Le concert est lancé à 21h30 par une présentatrice de France Ô. Et Khaled entre sur scène. « Didi », « Aïcha », tous ces titres que le public connaît par cœur pour les avoir chanté avec l’artiste. Beaucoup sont venus ce soir pour réécouter ces morceaux. « Ces musiques me rappellent mes souvenirs d’adolescence », explique une femme.

L’amie qui l’accompagne a fait le déplacement rien que pour voir le chanteur Takfarinas, qui interprète son nouveau titre, « Rosa Rosa ». A la demande de la présentatrice, il chante a cappella son titre phare, « Zaama Zaama ». Le public est ravi. Et cette femme a droit, en cadeau, à une bise du chanteur à la fin de l’interprétation.

Des filles, et même des mamans avec leurs enfants, se mettent à danser. Mais les hommes n’ont rien à leur envier et se débrouillent pas mal en pas de danse. A l’arrivée de La Fouine, une foule de jeunes se met à crier et tente de se rapprocher au maximum de la scène pour le voir. Il interprète deux ces titres, « D’où l’on vient » et « Papa ».

Cheb Bilal, Nacash & Hamby et Cheb Amar font honneur au Maghreb en utilisant différents styles musicaux : raï, rap… Sans oublier Younès, star au Maroc, révélé dans son pays par une émission équivalente à « La nouvelle star ».

Une génération d’artistes engagés

La présentatrice invite sur scène des artistes comme le jeune rappeur El Général, symbole de la révolution tunisienne. Ainsi que la jeune chanteuse Emel Mathlouti, qui raconte au public l’histoire de son titre « Ma parole est libre » avant de l’interpréter.

« Le 14 juillet 2007, sur la place de la Bastille, j’ai chanté pour la 1ère fois ce titre. Les paroles de cette chanson étaient prémonitoires car ensuite, je l’ai chantée dans la rue, en Tunisie, après le 14 janvier 2011. Elle parle des hommes libres qui n’ont pas peur. Elle traite du secret de la Rose rouge, qu’on a adulée pendant des années et dont on a enterré l’odeur un jour. Alors, elle est sortie avec son voile au feu pour appeler les hommes libres. Et pour ceux qui résistent, elle montre la voie. Nous sommes libres et notre parole aussi, mais n’oublions pas ceux qui souffrent ! » A la fin de son interprétation, la jeune chanteuse est saluée par des applaudissements pour l’émotion qu’elle a su transmettre. Dans le public, des Tunisiens manifestent leurs cris de joie.
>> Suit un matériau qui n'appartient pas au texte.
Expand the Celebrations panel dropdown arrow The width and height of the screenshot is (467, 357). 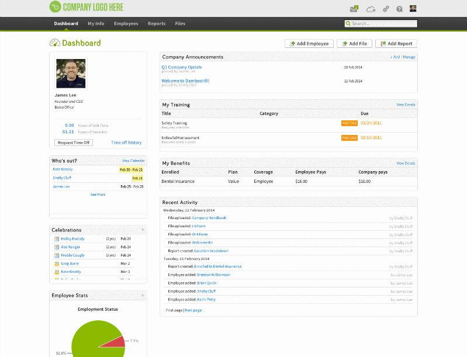[x=143, y=230]
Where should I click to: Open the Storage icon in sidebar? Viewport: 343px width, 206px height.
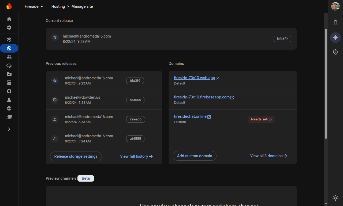tap(9, 74)
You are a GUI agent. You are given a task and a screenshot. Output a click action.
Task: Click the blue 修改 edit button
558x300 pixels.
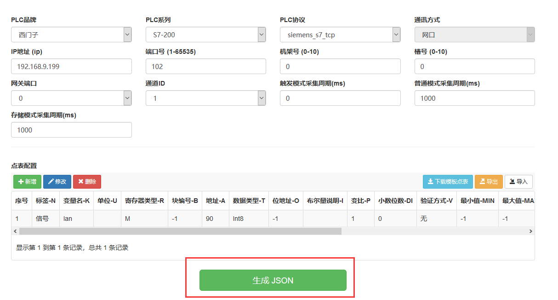point(57,182)
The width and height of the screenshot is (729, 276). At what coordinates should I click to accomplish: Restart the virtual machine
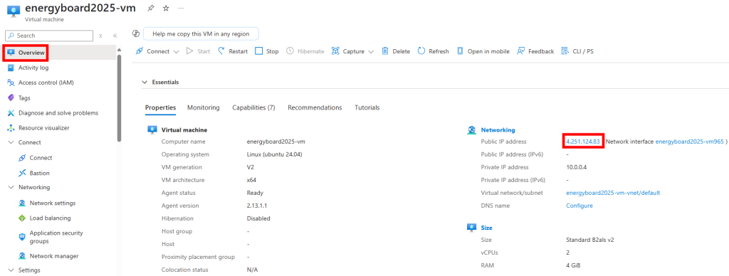click(233, 51)
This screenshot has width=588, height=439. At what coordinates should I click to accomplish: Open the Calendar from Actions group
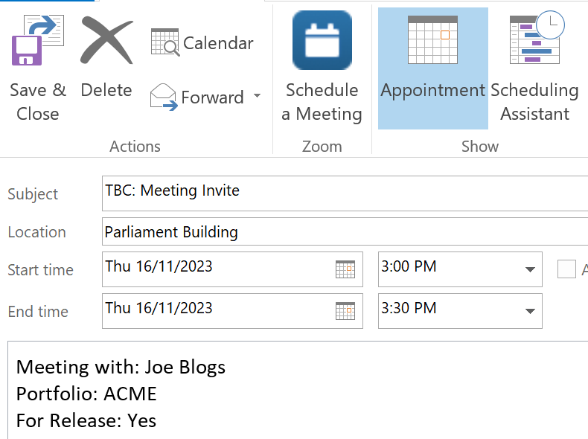pyautogui.click(x=202, y=43)
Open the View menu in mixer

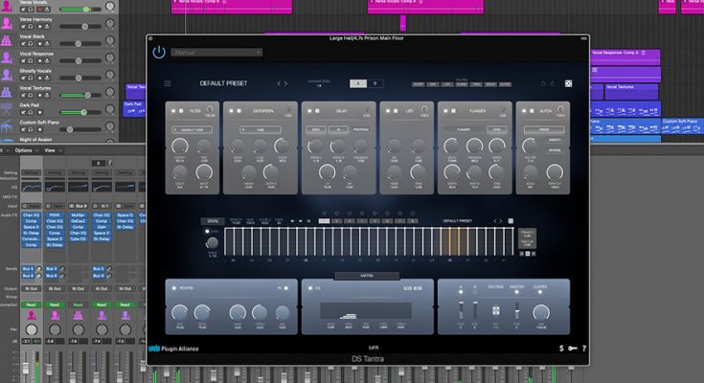[x=50, y=150]
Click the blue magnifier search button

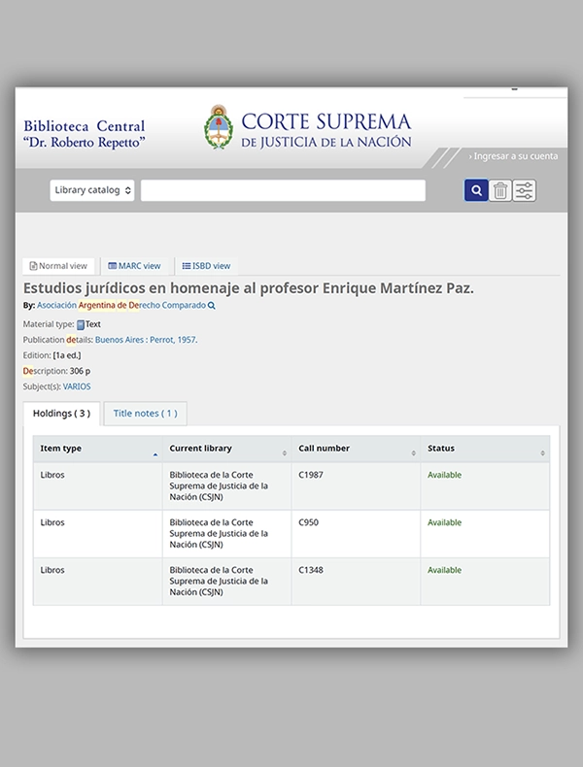476,190
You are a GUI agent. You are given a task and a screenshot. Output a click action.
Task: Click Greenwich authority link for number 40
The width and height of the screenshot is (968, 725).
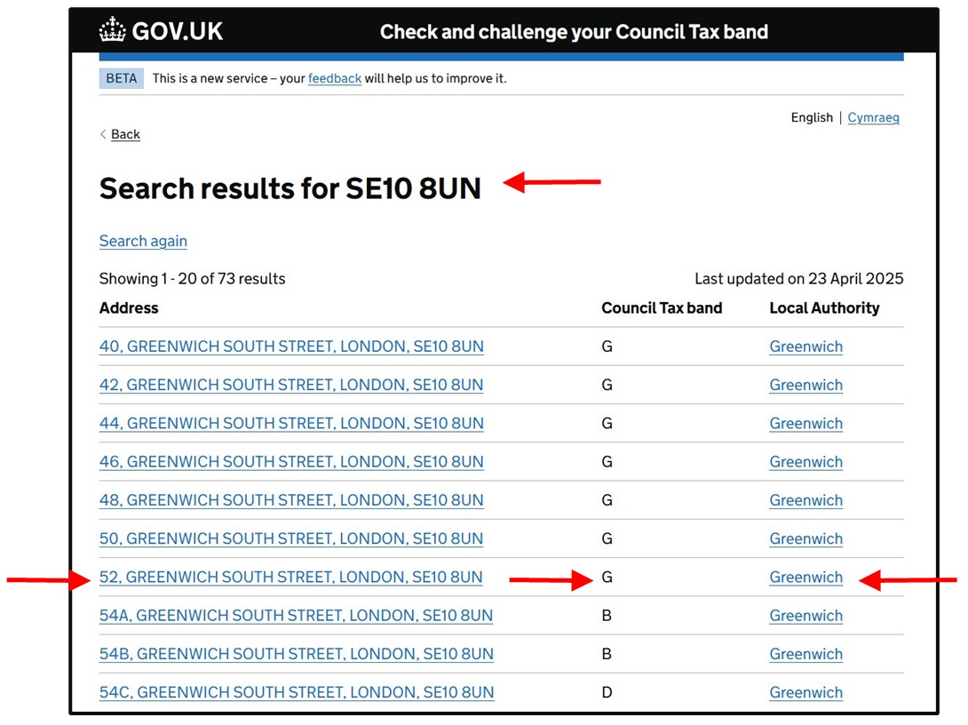(805, 347)
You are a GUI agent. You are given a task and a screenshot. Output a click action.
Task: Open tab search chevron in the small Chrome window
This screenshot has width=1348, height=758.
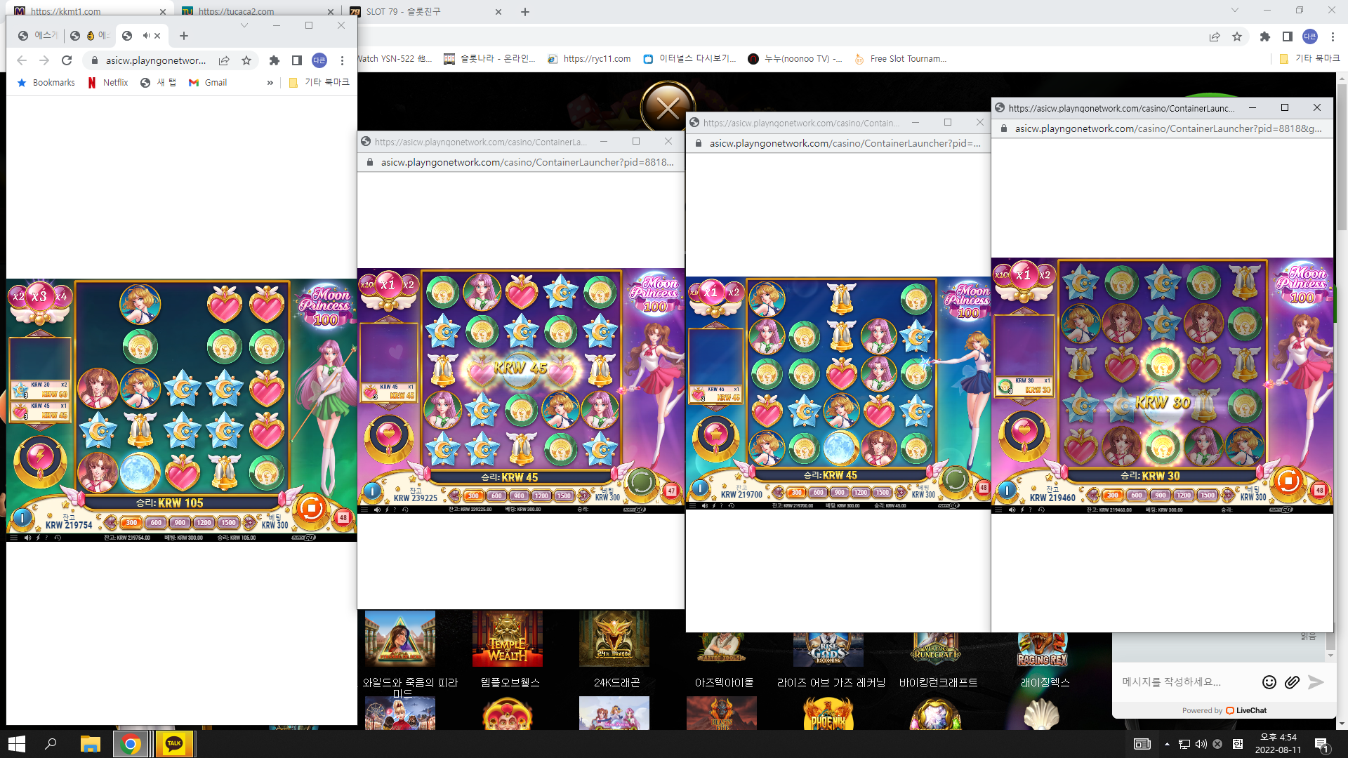point(244,25)
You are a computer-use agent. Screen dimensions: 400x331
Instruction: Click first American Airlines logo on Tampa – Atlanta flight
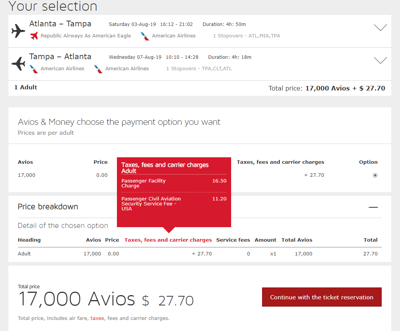click(34, 69)
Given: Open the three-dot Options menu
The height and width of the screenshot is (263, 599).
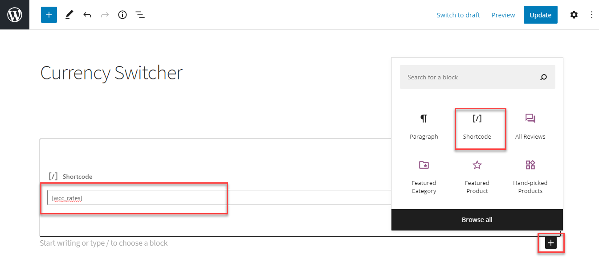Looking at the screenshot, I should [x=591, y=15].
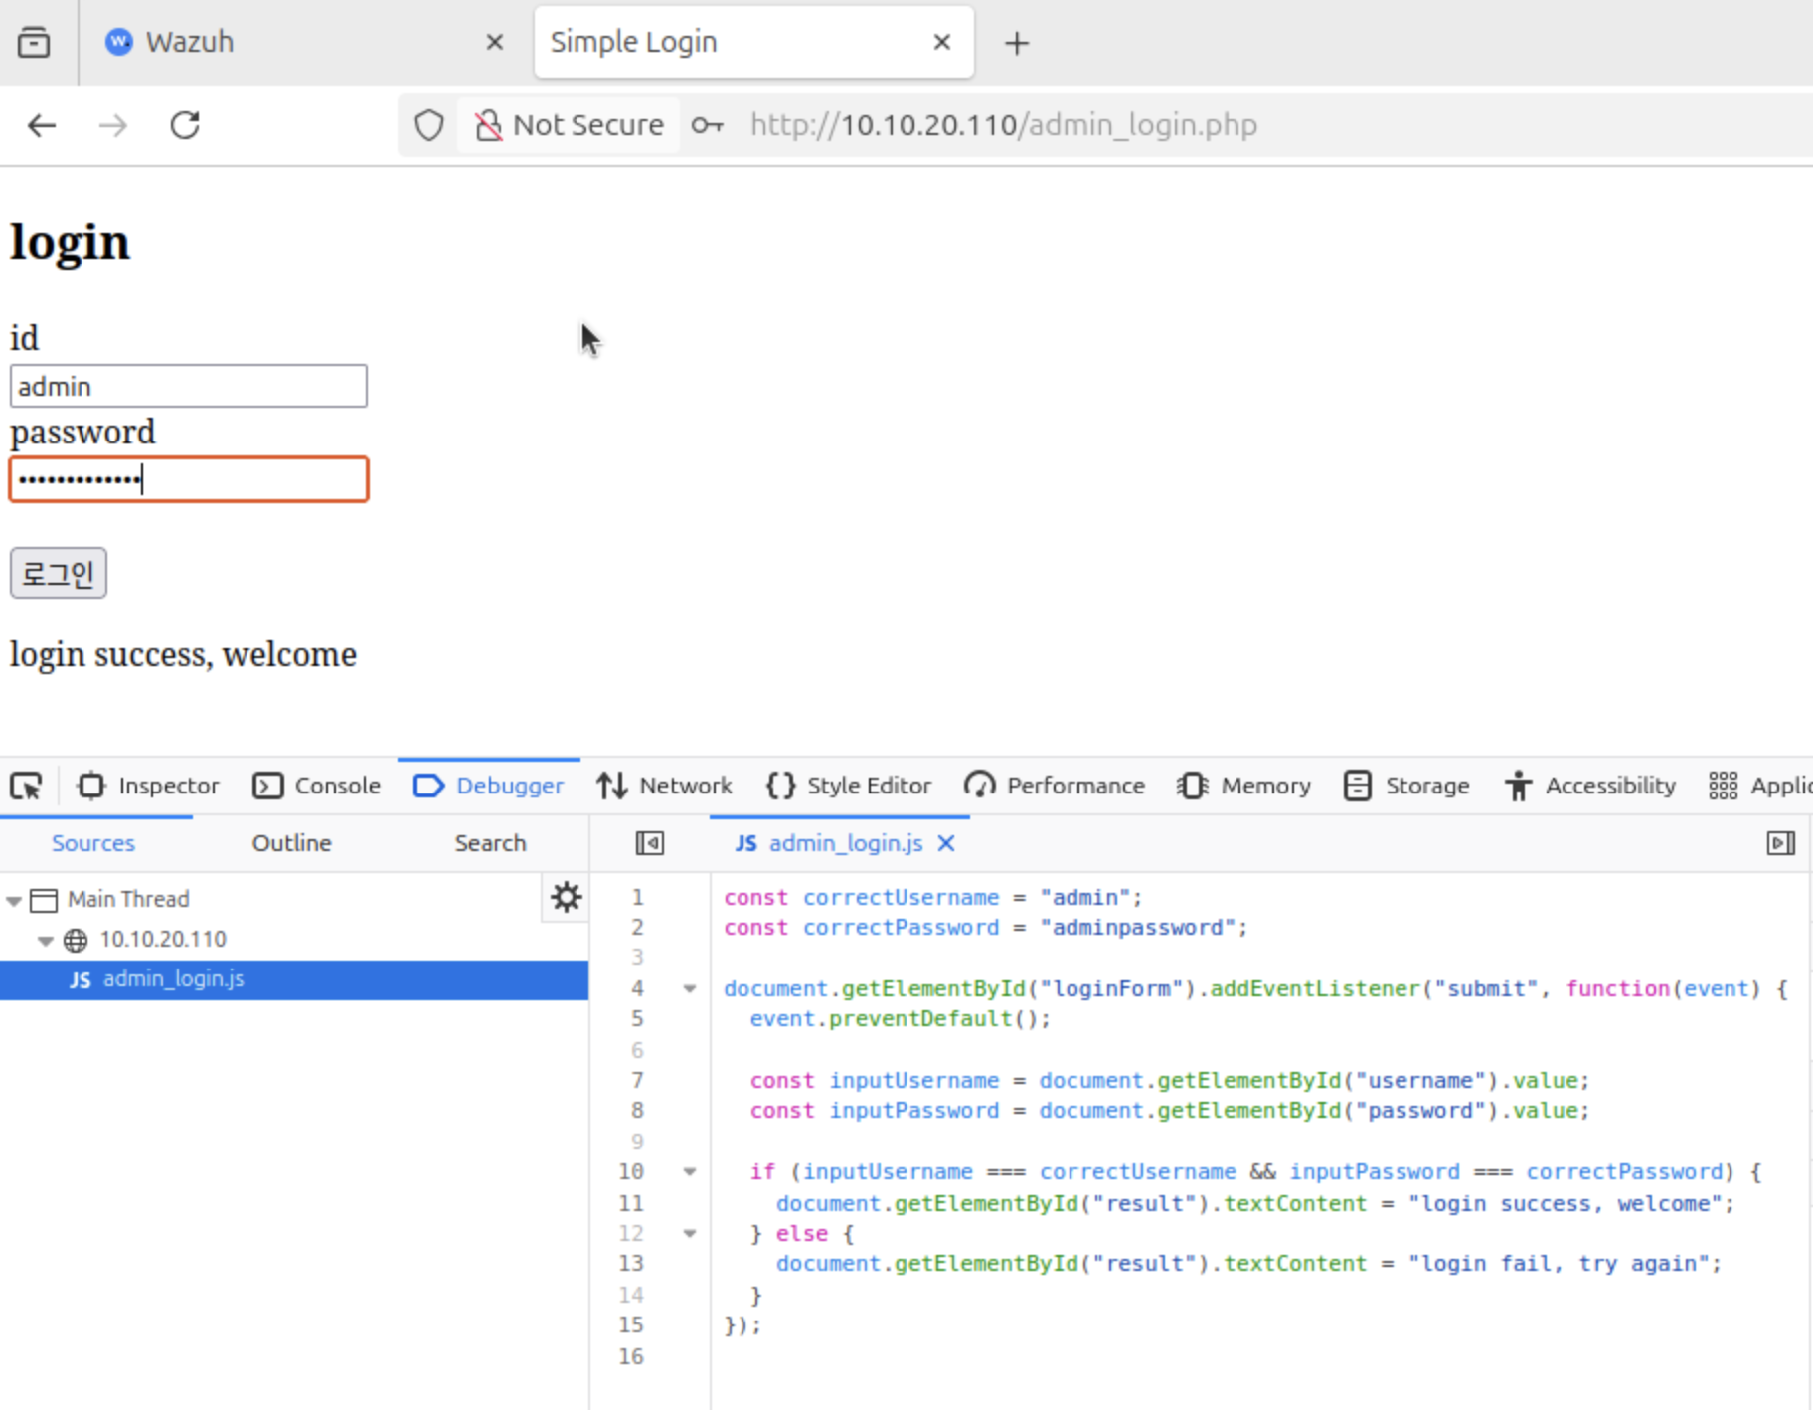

Certains artistes font passer aux jeunes des messages de paix et de tolérance. D’autres leur demandent d’être plus clairvoyants sur ce qui se passe réellement en Libye comme Rachid Taha qui souligne qu’il « a peur pour l’avenir des autres pays » et rappelle que derrière ce conflit se cachent des intérêts économiques. « Ce ne sont pas les Libyens les véritables vainqueurs, mais c’est l’Europe qui a gagné », explique-t-il en faisant allusion aux puits de pétrole libyens.

Fort du succès de la 1ère édition l’an passé, 2 000 personnes étaient attendues. Selon la sécurité, ils ont atteint le nombre de 6 000 environ en fin de soirée. Aucun incident à signaler. Quelques enfants se sont perdus, mais ils ont été retrouvés très rapidement par les hommes de sécurité et rendus à leurs parents.

Un concert magique nous a été offert ce soir, avec des artistes qu’on a hâte de revoir l’année prochaine pour la 3e édition du Grand Ramdam.